Now Q'arlynd found himself pondering exactly how Halisstra had died. Guilt nibbled at him. He'd done nothing to aid in the search for Halisstra, just left it up to Qilue and her priestesses. He glanced down at the bracer he still wore on his wrist-at the symbol of House Melarn on his House insignia. The dancing stick figure also stood for Eilistraee. Would Q'arlynd meet his sister once more, in Eilistraee's domain, when he finally died? Or would Eilistraee fault him for abandoning Halisstra, just as he'd abandoned Tellik?
He shook his head to clear these distracting thoughts. He had important business here: locating Corellon's ancient temple. This was no time to be brooding about the past. Yet he might never have another chance to visit the Fountains of Memory. He glanced again at the first pool. Certainly one little peek to satisfy his curiosity wouldn't hurt. It might even be good practice. It would also help lay to rest the niggling doubt that Flinderspeld might have tricked him, and sent him to the wrong spot, despite all that had passed between them.

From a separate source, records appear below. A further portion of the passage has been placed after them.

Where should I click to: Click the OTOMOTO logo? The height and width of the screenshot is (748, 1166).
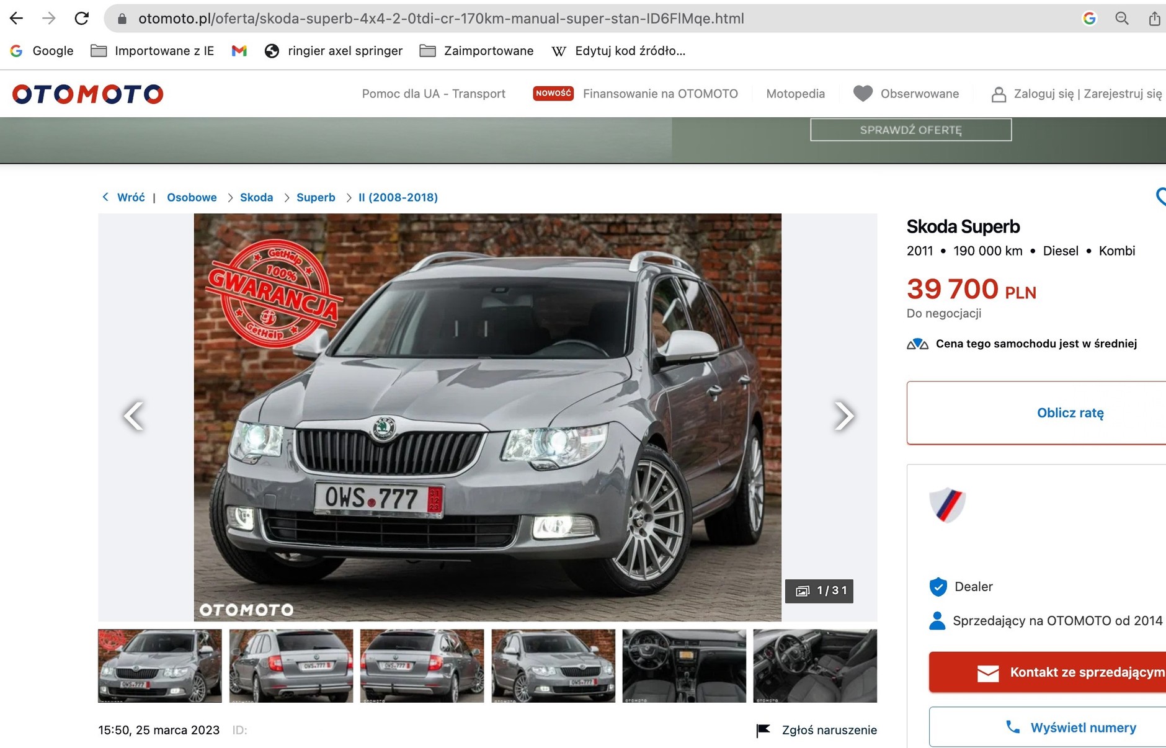(x=87, y=94)
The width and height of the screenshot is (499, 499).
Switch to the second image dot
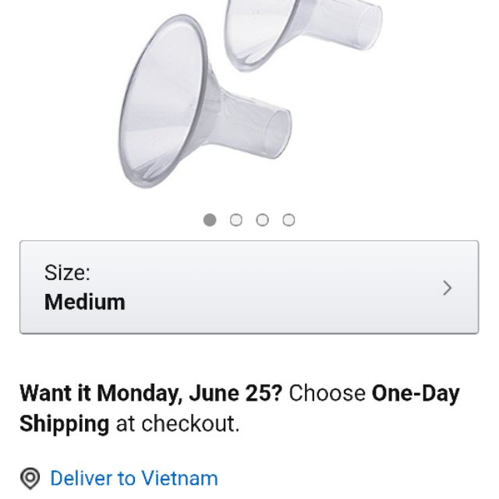click(236, 220)
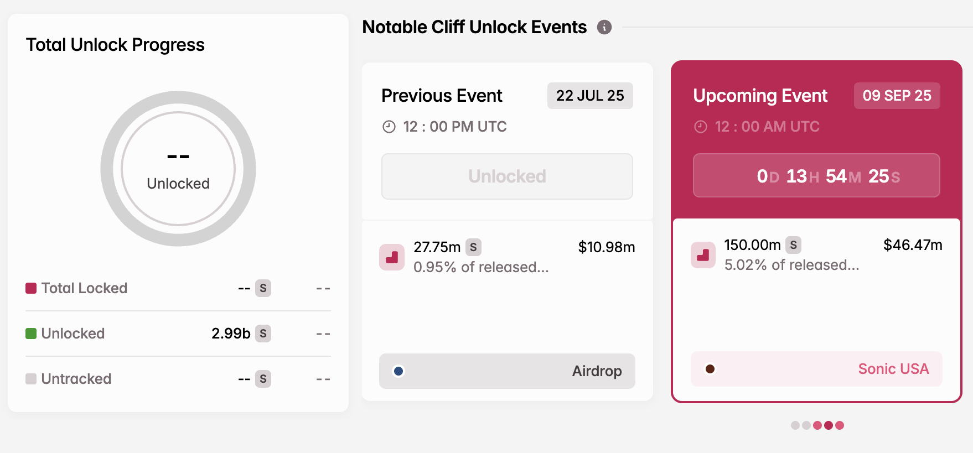Click the S token badge in Total Locked row

pos(263,288)
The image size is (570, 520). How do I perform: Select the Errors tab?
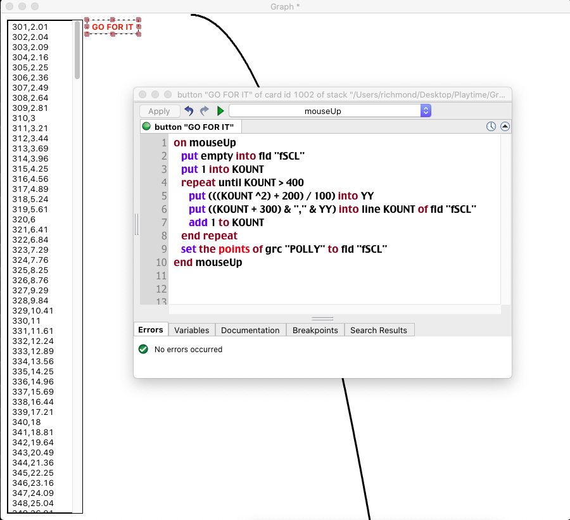pos(151,330)
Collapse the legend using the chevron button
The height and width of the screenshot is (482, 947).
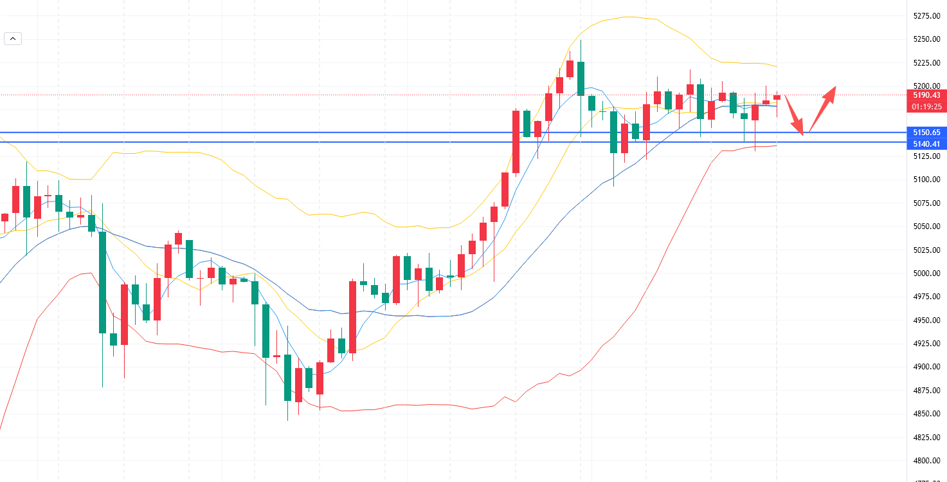pos(13,39)
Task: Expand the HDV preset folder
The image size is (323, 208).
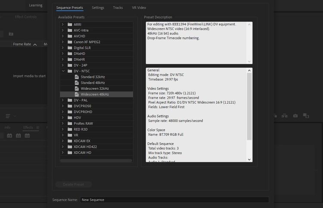Action: [x=63, y=118]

Mistrust was a habit that was hard to shake.
Q'arlynd kneeled beside the pool, his knees sinking into the moss that cushioned the stone. He did as Flinderspeld had instructed, picking one of the tiny blue flowers that speckled the ground and tossing it into the pool. "Show me," he said, concentrating on the rippling waters. "Show me how Halisstra was killed by L-" He paused, reconsidering. With divinations, it was best to get the language precisely right. What was the title T'lar had used? Ah yes. "Show me how Halisstra was killed by the Lady Penitent."
Though he could still hear the fountain tinkling, the surface of the pool stilled and became as flat as glass. An image appeared on its mirrorlike surface: Halisstra, dressed in armor, kneeling with two other females before a throne on which sat a massive black widow spider. Seven identical spiders crouched behind the throne, watching. The room's crazily slanting walls and floor were constructed of iron. Cobwebs filled the gloomy corners.

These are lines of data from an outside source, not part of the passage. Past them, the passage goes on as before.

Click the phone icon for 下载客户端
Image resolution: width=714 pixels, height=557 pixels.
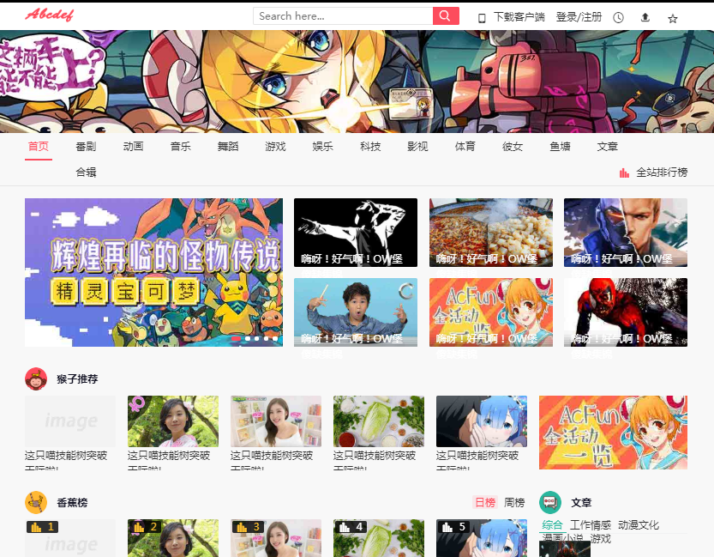click(x=482, y=17)
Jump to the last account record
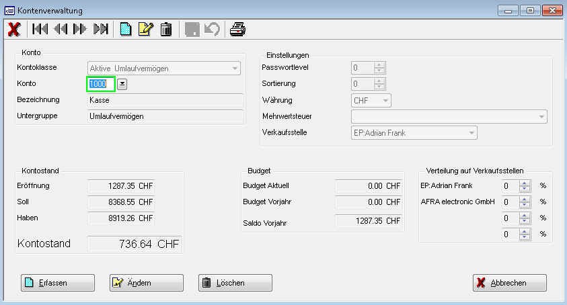Viewport: 567px width, 305px height. 100,29
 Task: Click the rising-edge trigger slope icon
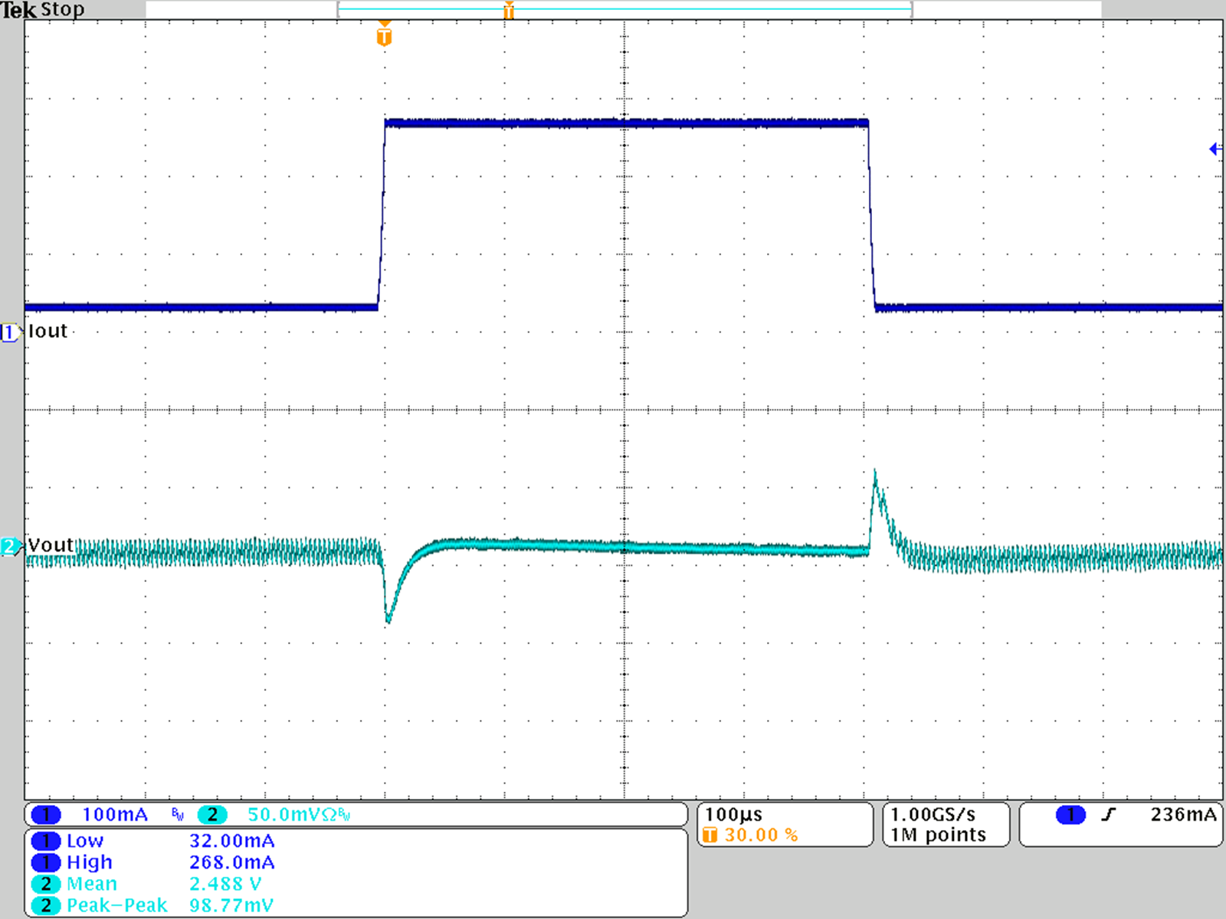[1109, 814]
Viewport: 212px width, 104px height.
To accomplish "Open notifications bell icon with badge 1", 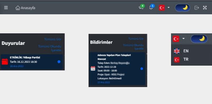I will coord(151,7).
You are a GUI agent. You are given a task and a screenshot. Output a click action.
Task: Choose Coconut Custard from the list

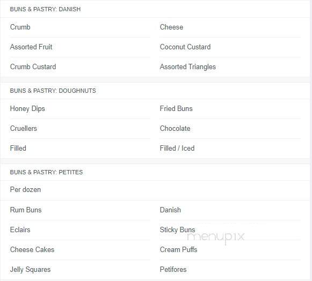tap(185, 47)
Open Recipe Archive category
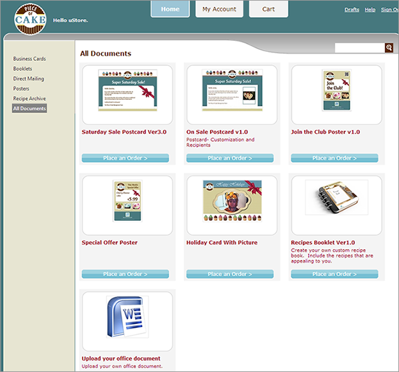 (x=29, y=99)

"Lolth's iron fortress," Q'arlynd whispered, his voice tight.
He recognized the female to Halisstra's left at once: the pout-lipped, scheming Danifae, battle-captive to Halisstra. The female on the other side of Halisstra also looked familiar. At first, Q'arlynd couldn't place her. Then he remembered who she was: Quenthel Baenre, the high priestess from Menzoberranzan. The presence of Danifae and Quenthel in the vision could mean just one thing: the pool was showing Q'arlynd something that had happened seven years ago, during Lolth's Silence.
"That's too early," he said aloud. He reached for another flower, intending to try again, but his hand halted as he saw what happened next. In the vision, Lolth lunged from her throne to bite Danifae. The battle-captive screamed as her head and shoulders disappeared into Lolth's mouth. Danifae's legs spasmed, then stilled as the goddess consumed her.